Wednesday, April 7, 2004

Chapter 16

8:55 a.m.

C
az had promised to sit with Mary at lunch. It was enough to make Mary feel overheated, short of breath. He'd sidled past her desk at the end of their composition class, in which they'd spent forty-five minutes comparing the narrator in Zora Neale Hurston's
Their Eyes Were Watching God
to that in Maxine Hong Kingston's
Woman Warrior
.

“Pissed-off chicks,” Dave DiMartini had whispered to Caz, who whispered it to Mary, who giggled.

“Hey,” Caz'd said after class. “See you at lunch.”

It was less asking and more telling, but Mary didn't mind. The teachers had all been nice to her, telling her she could hand in homework late, inquiring about her family, about how she was doing. When they heard her father remark to reporters about her illness, Mary's unexcused absence from school the day before suddenly disappeared. She could get used to this kind of attention. Her homeroom teacher reminded her of the counseling service available to all students and offered to write her a pass. The counselor, a man in his midforties, seemed like the kind of person who would keep a brood of cats in the house.

Sofia had always been popular, the whole Asian thing. Some of the girls accused the boys of having “yellow fever.” But Mary Elizabeth had always felt herself more of a fringe character, marginally acknowledged by the freaks, the geeks, the preppies, the poshies, the burnouts and hipsters, the jocks, the nerds, the chills, the gays, but not particularly welcomed by any of them.
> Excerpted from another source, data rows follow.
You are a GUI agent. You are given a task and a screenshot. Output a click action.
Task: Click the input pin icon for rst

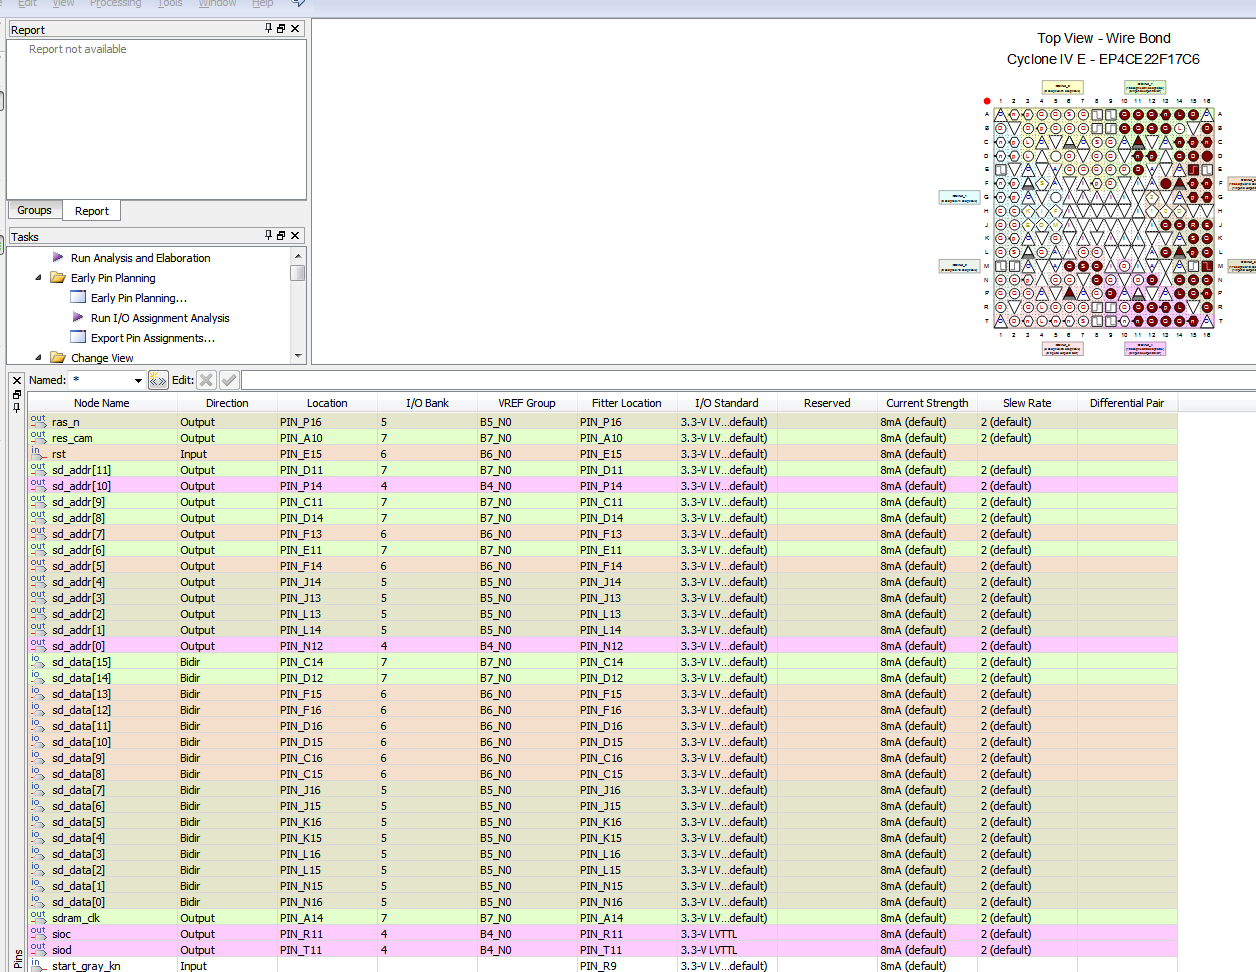[37, 453]
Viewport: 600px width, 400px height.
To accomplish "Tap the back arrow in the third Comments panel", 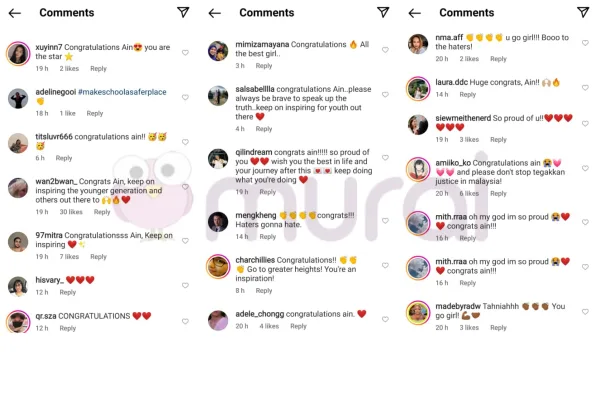I will (415, 13).
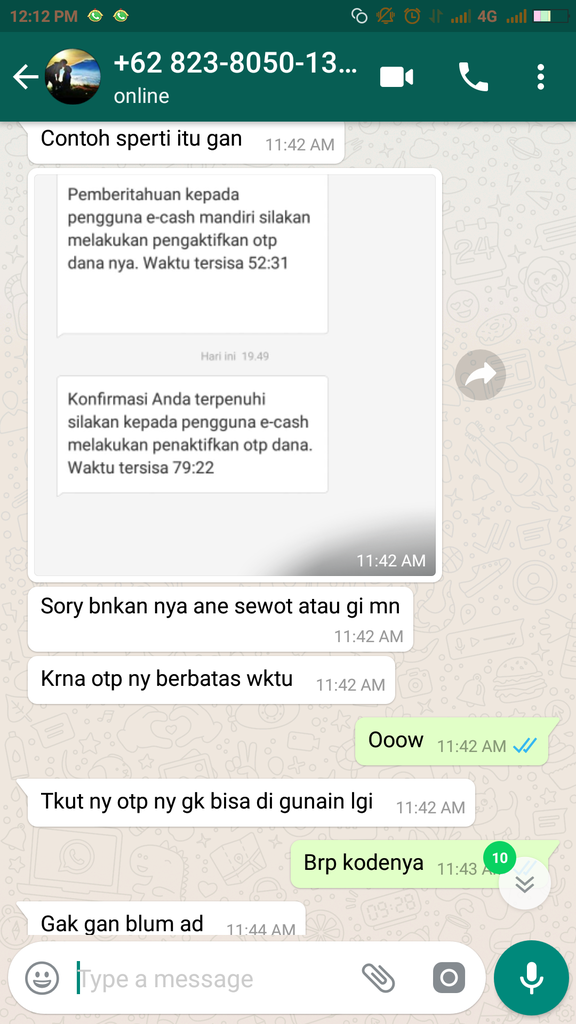Open the contact's profile picture

[x=72, y=77]
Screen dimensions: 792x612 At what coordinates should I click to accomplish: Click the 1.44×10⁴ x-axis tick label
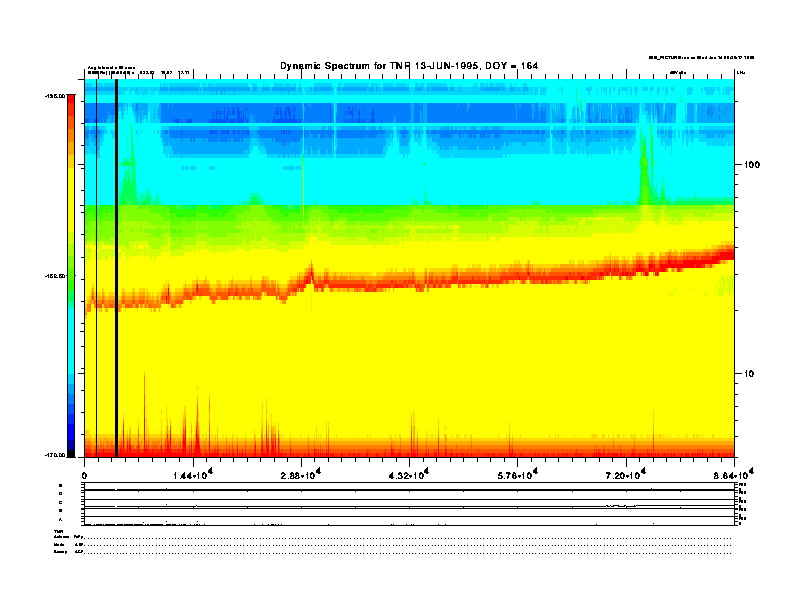pyautogui.click(x=191, y=474)
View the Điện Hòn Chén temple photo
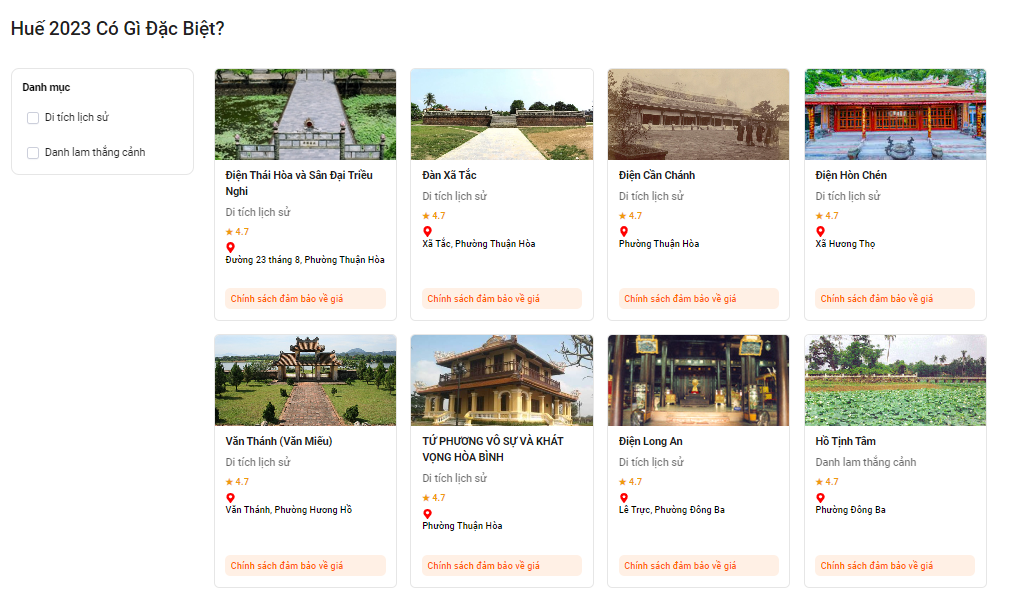 pos(895,114)
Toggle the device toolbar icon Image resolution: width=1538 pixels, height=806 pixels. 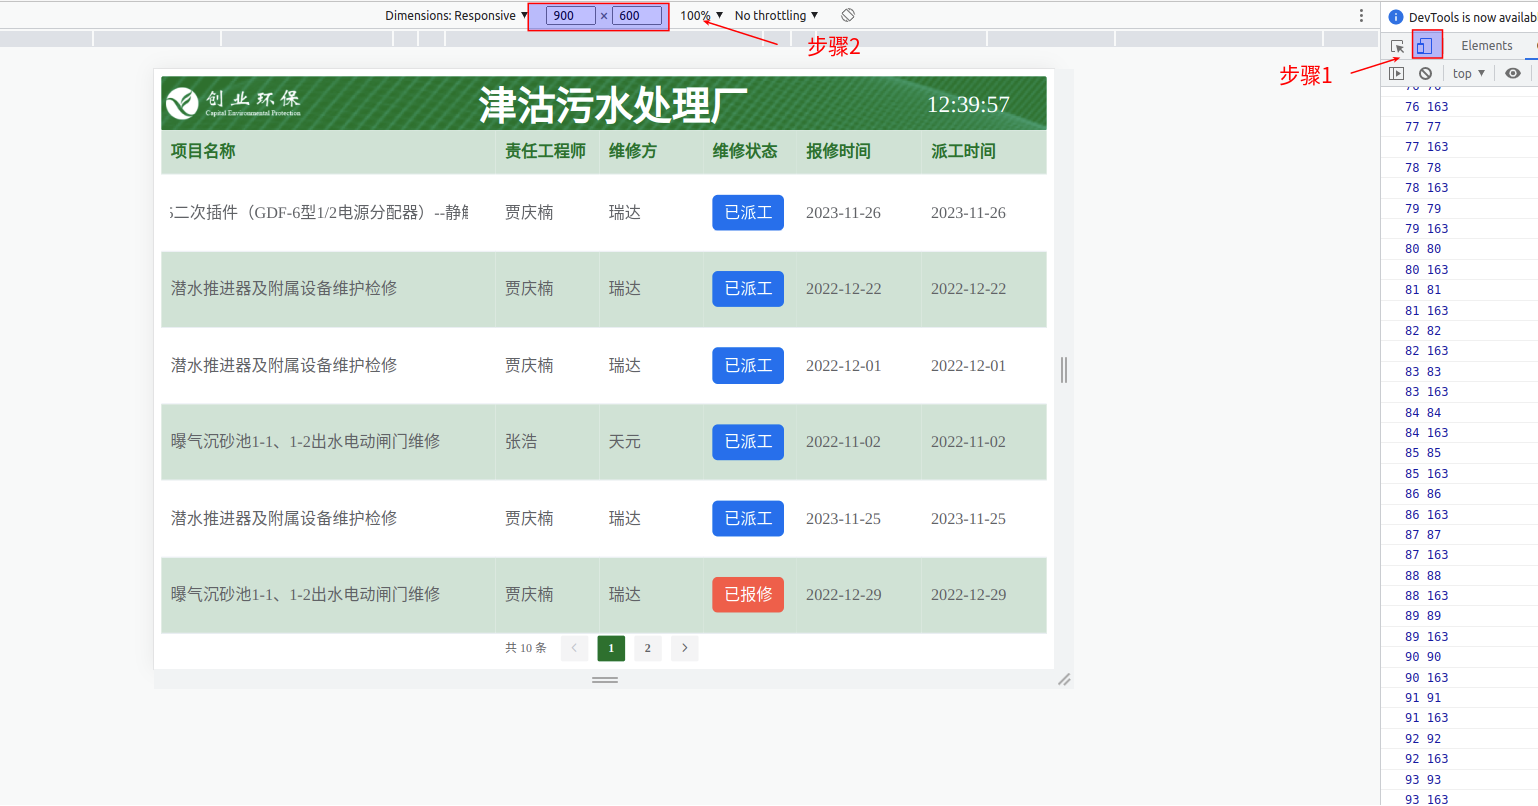tap(1426, 46)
To her, the fault obviously lay with her hair. Her parents wouldn't let her dye it, even though her mother, Susan, had dyed her own hair blond for as long as Mary could remember. In any case, it wasn't so much the color as the shape; it moved as a singular force, like a barrister's wig from an English crime drama. Her mother called it “unbreakable.” As in Samson. Providing Mary with some kind of mysterious strength, which she thought was supremely stupid. But now, both she
and
her inglorious coif had been invited to lunch by Caz.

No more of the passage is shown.